Government is the largest funder of R&D in the country, at 45%, with industry lagging at 38%, according to the latest annual R&D survey undertaken by the Centre for Science, Technology and Innovation Indicators at the Human Sciences Research Council.

R&D spend is considered an important measure of a country’s ability to compete internationally, and offer new products and grow – factors that link into an increased capacity to create jobs.

Area for concern
The department of science and technology on Wednesday maintained that the spend was “improving following the contraction in the two consecutive years, 2009-2010 and 2010-2011. Gross domestic expenditure on research and development amounted to R23.871-billion, an increase of R1.662-billion (9.7%) on the R22.209-billion reported in 2011. It has increased in both nominal and real terms”.

The percentage of GDP spent on research has been flagged by the ANC as an area for concern and the party is pushing for 1.5%, which is almost double the 0.76% achieved in 2012-2013.

In context, keeping the percentage of GDP spend static is a victory at a time when the treasury is preaching fiscal austerity. According to the executive summary of the report: “The trend shows that gross domestic expenditure on research and development as a percentage of GDP increased from 0.6% in 1997-1998, peaked at 0.95% in 2006-2007, and declined until it reached 0.76%, where is has remained for three consecutive years.”
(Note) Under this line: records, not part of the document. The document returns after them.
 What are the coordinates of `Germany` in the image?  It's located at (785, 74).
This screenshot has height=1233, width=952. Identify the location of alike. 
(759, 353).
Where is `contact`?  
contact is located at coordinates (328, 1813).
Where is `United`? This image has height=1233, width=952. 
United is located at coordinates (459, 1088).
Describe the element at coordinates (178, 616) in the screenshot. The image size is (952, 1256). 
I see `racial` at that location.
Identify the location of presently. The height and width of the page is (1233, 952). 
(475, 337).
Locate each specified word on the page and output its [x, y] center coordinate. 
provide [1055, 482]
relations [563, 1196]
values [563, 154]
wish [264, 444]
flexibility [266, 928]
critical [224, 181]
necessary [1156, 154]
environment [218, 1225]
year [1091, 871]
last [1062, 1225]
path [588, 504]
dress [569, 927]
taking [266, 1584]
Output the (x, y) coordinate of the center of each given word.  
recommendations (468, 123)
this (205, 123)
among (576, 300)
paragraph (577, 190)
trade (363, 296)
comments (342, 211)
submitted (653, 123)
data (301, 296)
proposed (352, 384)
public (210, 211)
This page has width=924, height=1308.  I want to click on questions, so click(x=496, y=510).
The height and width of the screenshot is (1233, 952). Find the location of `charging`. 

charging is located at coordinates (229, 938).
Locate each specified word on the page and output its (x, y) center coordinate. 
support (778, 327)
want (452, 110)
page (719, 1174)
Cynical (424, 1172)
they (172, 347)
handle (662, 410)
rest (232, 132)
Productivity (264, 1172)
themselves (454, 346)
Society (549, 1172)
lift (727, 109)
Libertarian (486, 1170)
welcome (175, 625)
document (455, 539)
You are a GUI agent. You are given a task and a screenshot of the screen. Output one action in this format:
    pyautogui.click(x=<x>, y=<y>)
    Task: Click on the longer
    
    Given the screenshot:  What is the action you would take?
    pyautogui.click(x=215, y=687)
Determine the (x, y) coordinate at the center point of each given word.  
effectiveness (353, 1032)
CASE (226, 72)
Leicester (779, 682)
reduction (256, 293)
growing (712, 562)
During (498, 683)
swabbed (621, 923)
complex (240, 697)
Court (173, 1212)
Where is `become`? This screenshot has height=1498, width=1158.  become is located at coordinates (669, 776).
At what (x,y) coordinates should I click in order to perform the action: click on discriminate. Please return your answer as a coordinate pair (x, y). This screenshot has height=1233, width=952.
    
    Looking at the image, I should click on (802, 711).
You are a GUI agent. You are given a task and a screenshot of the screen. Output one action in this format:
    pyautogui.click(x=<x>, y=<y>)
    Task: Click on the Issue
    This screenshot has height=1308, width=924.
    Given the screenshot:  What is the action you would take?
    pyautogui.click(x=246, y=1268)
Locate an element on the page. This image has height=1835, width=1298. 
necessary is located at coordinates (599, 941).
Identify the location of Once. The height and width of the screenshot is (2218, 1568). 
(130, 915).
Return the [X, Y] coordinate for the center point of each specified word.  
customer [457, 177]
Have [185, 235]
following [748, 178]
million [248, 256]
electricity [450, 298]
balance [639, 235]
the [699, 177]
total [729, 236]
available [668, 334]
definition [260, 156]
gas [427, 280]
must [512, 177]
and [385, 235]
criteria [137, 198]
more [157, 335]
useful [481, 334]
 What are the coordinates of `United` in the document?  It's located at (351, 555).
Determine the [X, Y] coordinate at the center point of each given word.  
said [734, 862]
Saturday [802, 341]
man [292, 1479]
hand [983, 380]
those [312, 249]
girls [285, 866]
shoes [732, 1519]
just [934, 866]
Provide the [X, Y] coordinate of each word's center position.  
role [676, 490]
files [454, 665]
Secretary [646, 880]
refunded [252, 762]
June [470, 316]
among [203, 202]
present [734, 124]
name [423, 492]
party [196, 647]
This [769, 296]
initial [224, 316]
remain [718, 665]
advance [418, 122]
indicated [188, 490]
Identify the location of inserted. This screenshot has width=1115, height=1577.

The average for Organisation for Economic Co-operation and Development countries is about 2.4%, which means that South Africa struggles to compete with these countries and is on the technological back foot. Other emerging countries, such as some of South Africa’s Brics partners (Brazil, Russia, India and China) also have substantially higher GDP-spend percentages.

Business
But a major source of concern is business’s reticence to undertake research in the country. While internationally and at home R&D spend took a dip owing to the 2008 financial crisis, the South African business sector’s investments have not recovered.

Its R&D spend was R10.571-billion in 2012-2013, which represents a decline of almost 4% between 2011-2012 and 2012-2013. Also notable was that business mostly undertook this research within the business sector (rather than in universities) and that the majority was spent on financial intermediation, real estate and business services, rather than the beleaguered manufacturing sector, which was once business’s R&D mainstay.

The good news is that the R&D personnel headcount increased by 9.1%, from 59 489 in 2011-2012 to 64 917 in 2012-2013, mainly owing to more researchers undertaking research at higher education institutions.